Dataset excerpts
————————

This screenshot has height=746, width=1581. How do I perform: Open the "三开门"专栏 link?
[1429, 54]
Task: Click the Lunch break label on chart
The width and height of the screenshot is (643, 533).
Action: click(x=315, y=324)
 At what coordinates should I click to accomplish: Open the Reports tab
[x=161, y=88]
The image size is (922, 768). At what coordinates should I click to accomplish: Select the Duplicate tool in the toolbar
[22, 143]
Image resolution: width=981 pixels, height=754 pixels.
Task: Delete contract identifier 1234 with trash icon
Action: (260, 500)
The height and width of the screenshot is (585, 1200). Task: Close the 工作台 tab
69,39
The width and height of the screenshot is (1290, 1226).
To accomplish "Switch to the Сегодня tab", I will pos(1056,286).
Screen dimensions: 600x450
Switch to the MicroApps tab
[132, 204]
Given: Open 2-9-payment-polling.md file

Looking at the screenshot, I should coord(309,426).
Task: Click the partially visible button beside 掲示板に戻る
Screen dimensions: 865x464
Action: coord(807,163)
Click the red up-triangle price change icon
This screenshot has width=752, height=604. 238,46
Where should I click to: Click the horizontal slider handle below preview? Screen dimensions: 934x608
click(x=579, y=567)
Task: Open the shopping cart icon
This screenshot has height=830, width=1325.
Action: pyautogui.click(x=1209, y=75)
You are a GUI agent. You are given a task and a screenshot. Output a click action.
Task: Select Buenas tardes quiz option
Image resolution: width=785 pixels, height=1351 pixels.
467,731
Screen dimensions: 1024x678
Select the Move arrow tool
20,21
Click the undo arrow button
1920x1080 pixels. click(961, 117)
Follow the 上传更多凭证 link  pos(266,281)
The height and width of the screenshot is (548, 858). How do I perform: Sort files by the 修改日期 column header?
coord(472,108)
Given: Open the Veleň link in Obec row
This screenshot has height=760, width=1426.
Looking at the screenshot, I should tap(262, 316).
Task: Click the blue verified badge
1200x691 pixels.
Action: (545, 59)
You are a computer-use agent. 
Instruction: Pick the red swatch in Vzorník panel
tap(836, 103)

————————

● What is being asked: From the first line of the data through the line with "Screen dimensions: 600x450", quote each line exactly and add nothing else.

● Written answer:
This screenshot has height=746, width=1581. How do I perform: Open the "三开门"专栏 link?
[1429, 54]
Task: Click the Lunch break label on chart
The width and height of the screenshot is (643, 533).
Action: click(x=315, y=324)
 At what coordinates should I click to accomplish: Open the Reports tab
[x=161, y=88]
The image size is (922, 768). At what coordinates should I click to accomplish: Select the Duplicate tool in the toolbar
[22, 143]
Image resolution: width=981 pixels, height=754 pixels.
Task: Delete contract identifier 1234 with trash icon
Action: (260, 500)
The height and width of the screenshot is (585, 1200). Task: Close the 工作台 tab
69,39
The width and height of the screenshot is (1290, 1226).
To accomplish "Switch to the Сегодня tab", I will pos(1056,286).
Screen dimensions: 600x450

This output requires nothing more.